In short, it means you read the script through with the actors for one time, and everyone discusses their thoughts on the dialogue and action on the script, before really starting to act it out in front of the camera. This process can be a quick in-and-out, or – as it was in our case – a big, tedious job that took all the energy and attention I was able to muster.

One of the actors, a very well-known actor on Chinese market, is exactly the type of an actor I described in the beginning: he was challenging everything. And my producer Max, whom I’ve so often described on these pages, is a very… involved producer. They’ve known each other quite some time already, and engaged in lengthy, lengthy conversations about every line and moment in the script. I found myself listening Lei and Maxine trying to translate a huge discussion about the way another character knocks on the door that went on for half an hour, in Chinese. Trying to get involved there was almost impossible: Max’s fast-paced rambling that goes back in the backstory ten twenty years before the film begins and the actors’ need for background details was daunting. At one point, the ADs stopped translating as the conversation went on and on, with other actors trying to understand the point.

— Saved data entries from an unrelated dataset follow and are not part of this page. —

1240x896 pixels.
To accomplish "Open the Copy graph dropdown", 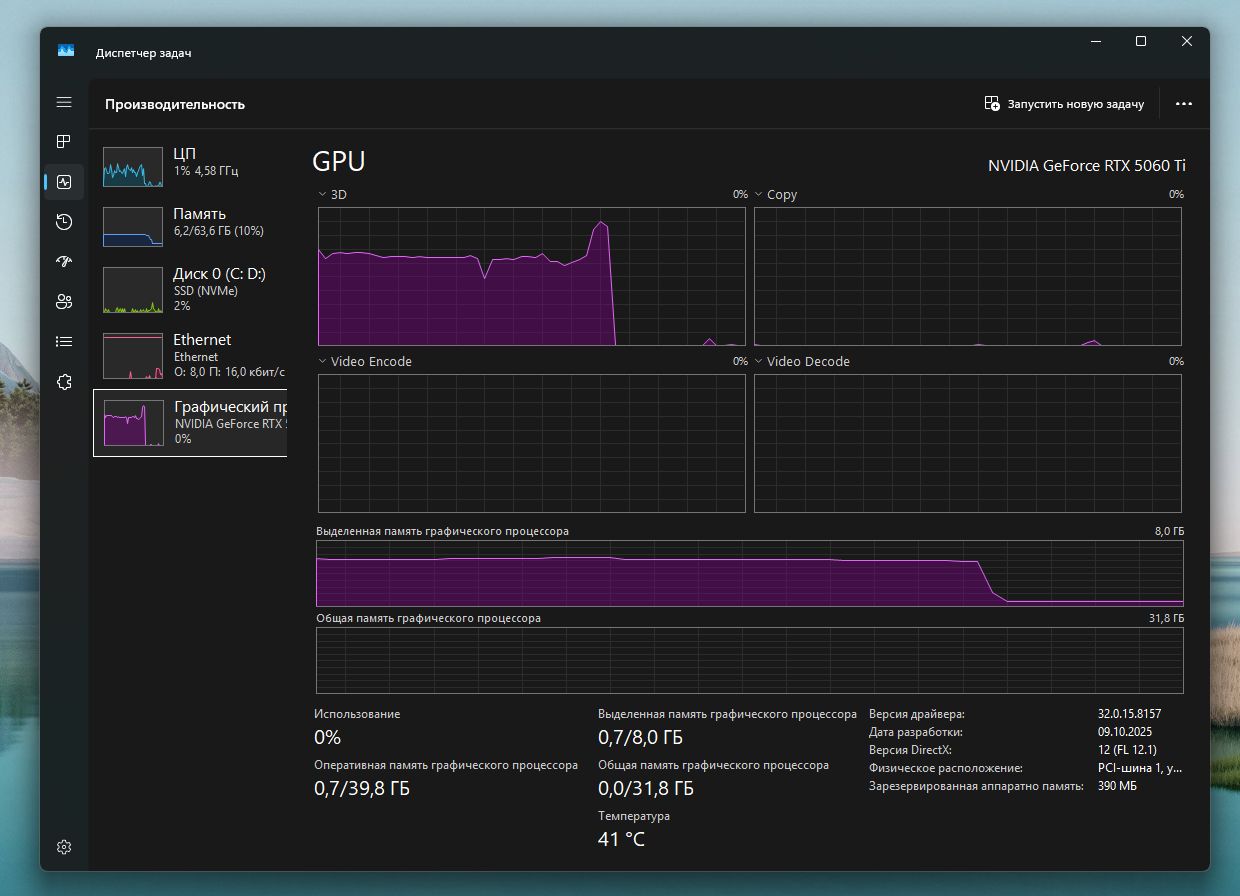I will (x=759, y=194).
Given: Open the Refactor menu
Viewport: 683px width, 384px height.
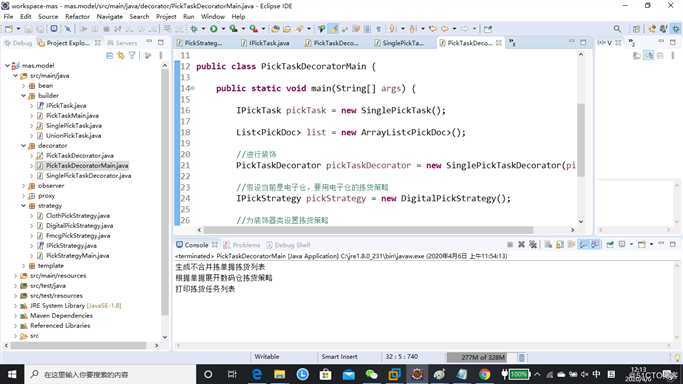Looking at the screenshot, I should point(77,17).
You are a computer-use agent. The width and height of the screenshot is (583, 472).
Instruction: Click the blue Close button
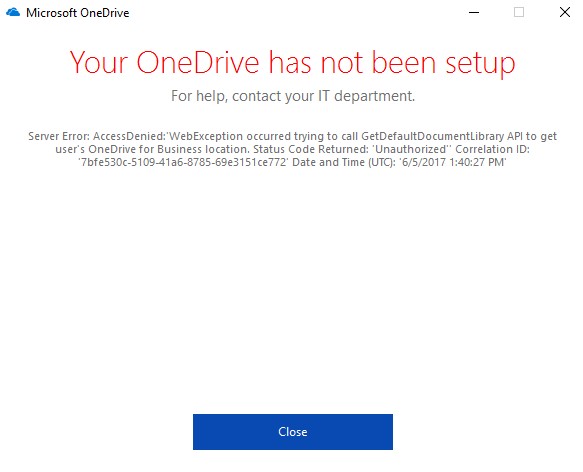point(293,432)
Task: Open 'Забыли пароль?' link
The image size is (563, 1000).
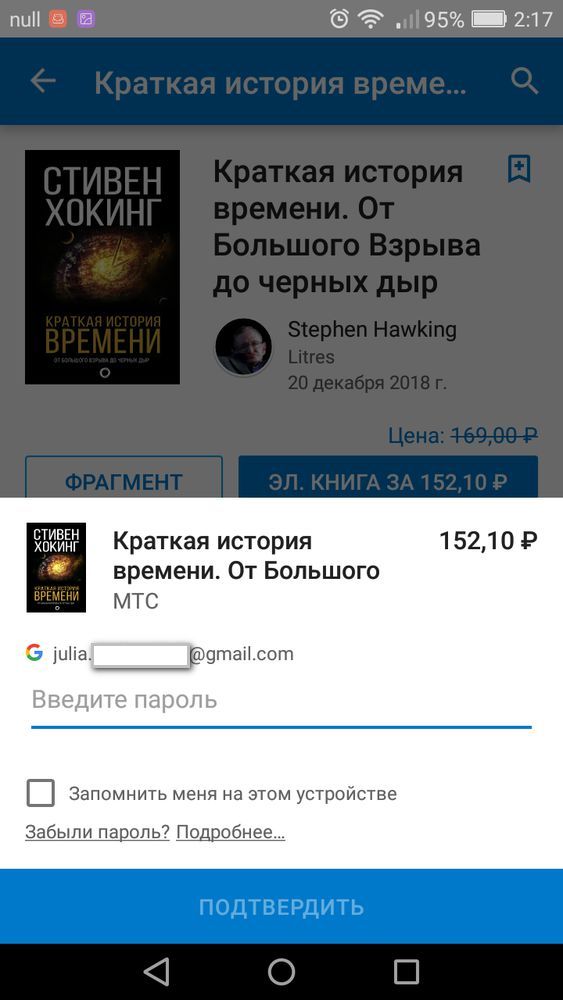Action: [x=97, y=832]
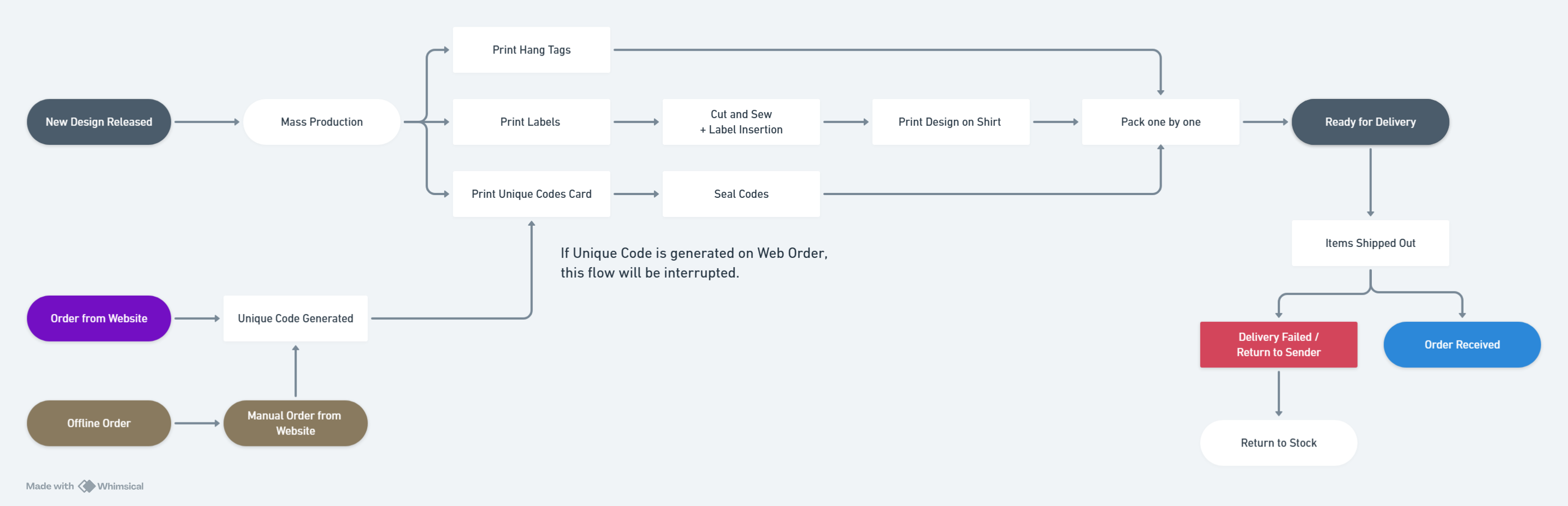Click the Manual Order from Website node
1568x506 pixels.
tap(295, 423)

On a break I sat down with Max and told him we have to establish a method. I love the fact that he, as a writer, knows the story, characters and backstory so thoroughly, but I have to be the one everyone turns over for questions. He agreed, but also brought up the point that I haven’t worked with Chinese actors, and since I don’t share any kind of a language with the actor, it’s much more efficient that he explains in his way, instead of me trying to work with translators, where always information is lost, misunderstandings happen and things slow down. We both agreed that this is and will be a challenge, mainly for language and also cultural reasons, and although it remains to be seen how this part works on set, I think we managed to strike a good balance.

Nevertheless, the vibe was strange for the most of the first table reading. On another break, one of the actors came to talk to me, slightly worried about how everything was progressing, but I told her this happens every time, the first table read is a chaos. More than reading the story, it’s about the questions and the answers, and this is the time to present those questions, doubts and ideas, since on the set we already have to be very, very clear on what we are going to do. We can’t sit down talk hours about something while rest of the crew is sitting around waiting for something to happen, so even though it was a harsh start, it was essential for the project I felt.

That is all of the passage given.